21 août 2025 - Les familles pleurent leurs proches après l'arrivée d'un grand nombre de victimes à l'hôpital Al-Shifa - la plupart d'entre elles ayant été tuées alors qu'elles attendaient les secours - dans le cadre des attaques incessantes contre les civils et les personnes déplacées à Gaza. La guerre génocidaire menée par Israël contre Gaza a coûté la vie à au moins 62 192 personnes, mais beaucoup d'autres sont toujours portées disparues - Photo : Yousef Zaanoun / Activestills
Par Shoug Mukhaimar
Les efforts sadiques d’Israël pour tuer l’espoir des Gazaouis en jouant avec les cessez-le-feu sont parfois plus douloureux que la famine elle-même.
Un matin de juillet, j’ai trouvé, à mon réveil, une avalanche de messages sur mon téléphone. Toutes les chaînes d’information, tous les réseaux sociaux, toutes les conversations débordaient d’un optimisme de bon aloi. « Les négociations progressent bien », titraient les journaux. « Une trêve imminente », « Un convoi humanitaire massif s’apprête à entrer ».
À ce moment-là, la famine était intense ; certains jours, nous ne mangions rien du tout.

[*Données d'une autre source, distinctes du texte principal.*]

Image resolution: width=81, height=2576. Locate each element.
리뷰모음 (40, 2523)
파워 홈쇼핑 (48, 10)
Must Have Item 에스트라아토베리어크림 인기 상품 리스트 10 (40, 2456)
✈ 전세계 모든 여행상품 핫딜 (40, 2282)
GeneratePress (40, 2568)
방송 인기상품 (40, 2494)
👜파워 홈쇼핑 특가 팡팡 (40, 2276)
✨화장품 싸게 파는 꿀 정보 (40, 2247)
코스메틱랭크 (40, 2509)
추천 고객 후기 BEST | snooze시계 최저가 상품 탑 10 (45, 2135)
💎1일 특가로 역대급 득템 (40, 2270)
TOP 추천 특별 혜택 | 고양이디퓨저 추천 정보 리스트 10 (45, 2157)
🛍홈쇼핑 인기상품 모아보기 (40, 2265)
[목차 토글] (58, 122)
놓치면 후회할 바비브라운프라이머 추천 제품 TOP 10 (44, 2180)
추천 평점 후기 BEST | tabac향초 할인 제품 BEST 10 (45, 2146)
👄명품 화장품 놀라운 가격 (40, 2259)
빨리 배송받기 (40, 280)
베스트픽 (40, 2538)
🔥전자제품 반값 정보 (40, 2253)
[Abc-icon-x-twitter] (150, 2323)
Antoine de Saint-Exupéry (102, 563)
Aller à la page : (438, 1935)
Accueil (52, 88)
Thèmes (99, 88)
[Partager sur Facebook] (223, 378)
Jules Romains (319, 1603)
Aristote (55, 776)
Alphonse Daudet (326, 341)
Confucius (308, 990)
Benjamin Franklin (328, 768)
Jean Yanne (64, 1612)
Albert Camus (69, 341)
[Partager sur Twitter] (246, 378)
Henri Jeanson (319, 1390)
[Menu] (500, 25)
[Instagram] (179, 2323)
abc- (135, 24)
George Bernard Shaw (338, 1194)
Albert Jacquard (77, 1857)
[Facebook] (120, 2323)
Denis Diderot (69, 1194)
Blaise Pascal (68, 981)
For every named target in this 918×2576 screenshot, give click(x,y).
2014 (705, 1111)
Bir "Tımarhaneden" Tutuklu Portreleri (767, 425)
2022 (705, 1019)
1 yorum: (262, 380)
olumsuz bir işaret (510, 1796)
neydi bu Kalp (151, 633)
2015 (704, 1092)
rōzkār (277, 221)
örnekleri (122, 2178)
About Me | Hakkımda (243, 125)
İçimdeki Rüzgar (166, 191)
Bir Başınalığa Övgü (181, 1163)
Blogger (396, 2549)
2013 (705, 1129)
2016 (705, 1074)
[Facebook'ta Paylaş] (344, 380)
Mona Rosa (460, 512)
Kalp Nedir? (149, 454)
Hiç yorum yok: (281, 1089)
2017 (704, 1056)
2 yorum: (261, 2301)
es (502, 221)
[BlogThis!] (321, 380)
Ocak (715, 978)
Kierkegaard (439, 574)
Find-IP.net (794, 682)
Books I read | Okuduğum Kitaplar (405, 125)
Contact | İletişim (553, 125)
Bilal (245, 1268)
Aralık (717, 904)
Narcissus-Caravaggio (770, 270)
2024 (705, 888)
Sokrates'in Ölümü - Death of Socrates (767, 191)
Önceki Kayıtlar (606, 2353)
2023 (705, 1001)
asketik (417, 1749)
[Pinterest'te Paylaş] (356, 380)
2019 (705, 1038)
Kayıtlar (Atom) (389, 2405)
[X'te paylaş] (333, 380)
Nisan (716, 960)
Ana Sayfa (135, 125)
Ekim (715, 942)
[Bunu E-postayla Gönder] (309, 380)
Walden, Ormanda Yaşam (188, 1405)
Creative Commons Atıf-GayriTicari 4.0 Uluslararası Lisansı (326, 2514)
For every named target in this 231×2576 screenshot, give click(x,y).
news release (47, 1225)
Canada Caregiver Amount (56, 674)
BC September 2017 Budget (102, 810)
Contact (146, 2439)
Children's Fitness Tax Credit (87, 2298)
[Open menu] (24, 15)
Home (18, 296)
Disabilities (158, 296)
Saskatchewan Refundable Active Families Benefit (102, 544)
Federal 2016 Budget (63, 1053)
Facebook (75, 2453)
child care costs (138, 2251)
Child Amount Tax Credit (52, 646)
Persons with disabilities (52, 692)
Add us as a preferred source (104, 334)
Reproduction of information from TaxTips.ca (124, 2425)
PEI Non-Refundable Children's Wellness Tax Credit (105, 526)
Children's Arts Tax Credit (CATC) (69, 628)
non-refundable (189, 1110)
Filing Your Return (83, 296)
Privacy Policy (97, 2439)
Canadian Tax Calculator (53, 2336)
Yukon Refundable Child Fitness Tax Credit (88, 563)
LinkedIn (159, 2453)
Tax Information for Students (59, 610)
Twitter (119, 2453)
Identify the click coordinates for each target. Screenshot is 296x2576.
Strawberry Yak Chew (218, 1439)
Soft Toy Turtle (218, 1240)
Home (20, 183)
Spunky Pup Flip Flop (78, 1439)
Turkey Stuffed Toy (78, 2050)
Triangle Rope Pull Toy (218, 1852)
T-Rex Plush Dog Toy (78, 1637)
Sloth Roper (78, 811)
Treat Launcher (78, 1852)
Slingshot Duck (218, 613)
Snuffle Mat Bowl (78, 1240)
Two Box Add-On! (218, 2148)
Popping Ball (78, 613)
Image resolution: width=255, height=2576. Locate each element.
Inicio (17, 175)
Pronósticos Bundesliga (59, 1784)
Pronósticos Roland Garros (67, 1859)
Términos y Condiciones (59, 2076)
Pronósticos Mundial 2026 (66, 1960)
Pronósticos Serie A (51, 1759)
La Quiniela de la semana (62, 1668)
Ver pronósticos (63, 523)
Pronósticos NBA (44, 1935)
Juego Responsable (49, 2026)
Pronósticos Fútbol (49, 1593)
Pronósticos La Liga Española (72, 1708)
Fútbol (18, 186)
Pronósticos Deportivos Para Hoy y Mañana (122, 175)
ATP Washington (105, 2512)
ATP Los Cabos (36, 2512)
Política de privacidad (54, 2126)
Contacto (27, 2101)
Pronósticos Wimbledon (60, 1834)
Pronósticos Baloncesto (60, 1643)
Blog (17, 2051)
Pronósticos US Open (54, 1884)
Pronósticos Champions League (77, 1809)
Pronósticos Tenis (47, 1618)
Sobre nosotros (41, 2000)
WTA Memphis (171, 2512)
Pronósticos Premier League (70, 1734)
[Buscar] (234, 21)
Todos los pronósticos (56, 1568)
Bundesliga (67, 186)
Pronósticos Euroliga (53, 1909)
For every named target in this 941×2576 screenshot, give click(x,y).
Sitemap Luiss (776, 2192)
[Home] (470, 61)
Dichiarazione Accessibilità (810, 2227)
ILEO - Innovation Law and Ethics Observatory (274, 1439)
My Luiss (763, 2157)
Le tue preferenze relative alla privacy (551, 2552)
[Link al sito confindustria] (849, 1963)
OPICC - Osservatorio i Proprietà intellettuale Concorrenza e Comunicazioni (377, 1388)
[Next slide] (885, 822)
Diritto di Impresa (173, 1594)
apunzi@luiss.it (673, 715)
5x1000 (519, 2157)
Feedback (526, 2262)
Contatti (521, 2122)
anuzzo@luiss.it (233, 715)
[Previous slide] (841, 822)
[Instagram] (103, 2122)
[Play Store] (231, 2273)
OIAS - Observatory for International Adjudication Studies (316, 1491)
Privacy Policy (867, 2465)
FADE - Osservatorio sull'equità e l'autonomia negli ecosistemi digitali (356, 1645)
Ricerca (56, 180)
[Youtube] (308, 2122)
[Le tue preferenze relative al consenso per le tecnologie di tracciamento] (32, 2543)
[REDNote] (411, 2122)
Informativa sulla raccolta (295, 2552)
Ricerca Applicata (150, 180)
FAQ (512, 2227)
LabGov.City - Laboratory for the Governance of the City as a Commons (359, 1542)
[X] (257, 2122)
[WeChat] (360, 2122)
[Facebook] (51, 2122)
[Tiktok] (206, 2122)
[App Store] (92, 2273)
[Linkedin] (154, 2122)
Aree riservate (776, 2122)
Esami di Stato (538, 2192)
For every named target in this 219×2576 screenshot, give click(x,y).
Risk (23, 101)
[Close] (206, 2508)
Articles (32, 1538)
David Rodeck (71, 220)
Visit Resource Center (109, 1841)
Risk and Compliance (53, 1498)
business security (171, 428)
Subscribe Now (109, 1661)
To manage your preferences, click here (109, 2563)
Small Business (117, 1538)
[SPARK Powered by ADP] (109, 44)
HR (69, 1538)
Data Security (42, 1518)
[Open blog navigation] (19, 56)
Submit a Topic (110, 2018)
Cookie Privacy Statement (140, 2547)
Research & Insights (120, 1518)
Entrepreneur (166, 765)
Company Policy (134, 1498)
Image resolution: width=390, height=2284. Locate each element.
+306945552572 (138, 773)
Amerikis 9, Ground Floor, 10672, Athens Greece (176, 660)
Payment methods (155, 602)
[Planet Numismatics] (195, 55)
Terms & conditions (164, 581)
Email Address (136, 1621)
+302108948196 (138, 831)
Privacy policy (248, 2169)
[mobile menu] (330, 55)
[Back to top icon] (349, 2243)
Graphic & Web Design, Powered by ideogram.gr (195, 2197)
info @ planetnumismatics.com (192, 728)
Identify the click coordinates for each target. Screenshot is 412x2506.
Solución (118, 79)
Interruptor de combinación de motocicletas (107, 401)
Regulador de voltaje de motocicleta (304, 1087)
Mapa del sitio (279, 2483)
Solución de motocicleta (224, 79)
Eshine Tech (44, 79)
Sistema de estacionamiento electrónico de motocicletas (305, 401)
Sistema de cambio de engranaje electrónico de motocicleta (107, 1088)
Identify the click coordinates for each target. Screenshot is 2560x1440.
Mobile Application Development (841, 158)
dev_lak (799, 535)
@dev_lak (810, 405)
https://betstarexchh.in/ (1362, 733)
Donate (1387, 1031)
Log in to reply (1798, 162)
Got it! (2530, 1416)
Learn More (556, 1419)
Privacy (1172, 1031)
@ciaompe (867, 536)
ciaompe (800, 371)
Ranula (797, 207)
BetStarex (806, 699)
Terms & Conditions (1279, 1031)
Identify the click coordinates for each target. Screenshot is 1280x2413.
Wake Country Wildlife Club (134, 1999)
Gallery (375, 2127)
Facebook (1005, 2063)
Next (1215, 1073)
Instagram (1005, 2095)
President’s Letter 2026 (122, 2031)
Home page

Vous pouvez imaginer la joie prudente qui a envahi nos cœurs, l’espoir qui s’est propagé de message en message. Des amis m’ont écrit, leurs mots tremblant d’un soulagement craintif. « Est-ce vraiment la fin ? », m’a demandé l’un d’eux. « Est-ce que nous nous rappelons encore ce que c’est que la sécurité ? Y aura-t-il enfin du pain ? »
Nous avons osé rêver. Nous avons imaginé le silence du cessez-le-feu, le goût du pain chaud, le réconfort d’un repas copieux. Certains magasins ont rouvert timidement. Les prix ont légèrement baissé. Pour la première fois depuis des mois, le pain semblait presque à portée de main. Pendant un bref instant, la vie semblait revenir dans les rues.
À Gaza, même la respiration des communautés les plus meurtries change lorsque l’espoir revient, ne serait-ce que pour quelques heures.
Ma voisine, une veuve de guerre qui élève seule sept enfants, dont un nourrisson qui pleure sans cesse parce qu’il a faim – m’a dit que ses enfants pleurent parce qu’ils ont le ventre vide, tandis qu’elle pleure parce qu’elle se sent impuissante.
Lorsque les rumeurs de trêve se sont répandues, elle a rêvé de pouvoir les nourrir correctement, de mettre fin à leurs souffrances. Comme nous tous, elle a vu cet espoir s’effondrer.
Le lendemain matin, tout s’est écroulé. Un nouveau titre, froid et définitif, scellait notre sort : « Échec des négociations. Pas de trêve. »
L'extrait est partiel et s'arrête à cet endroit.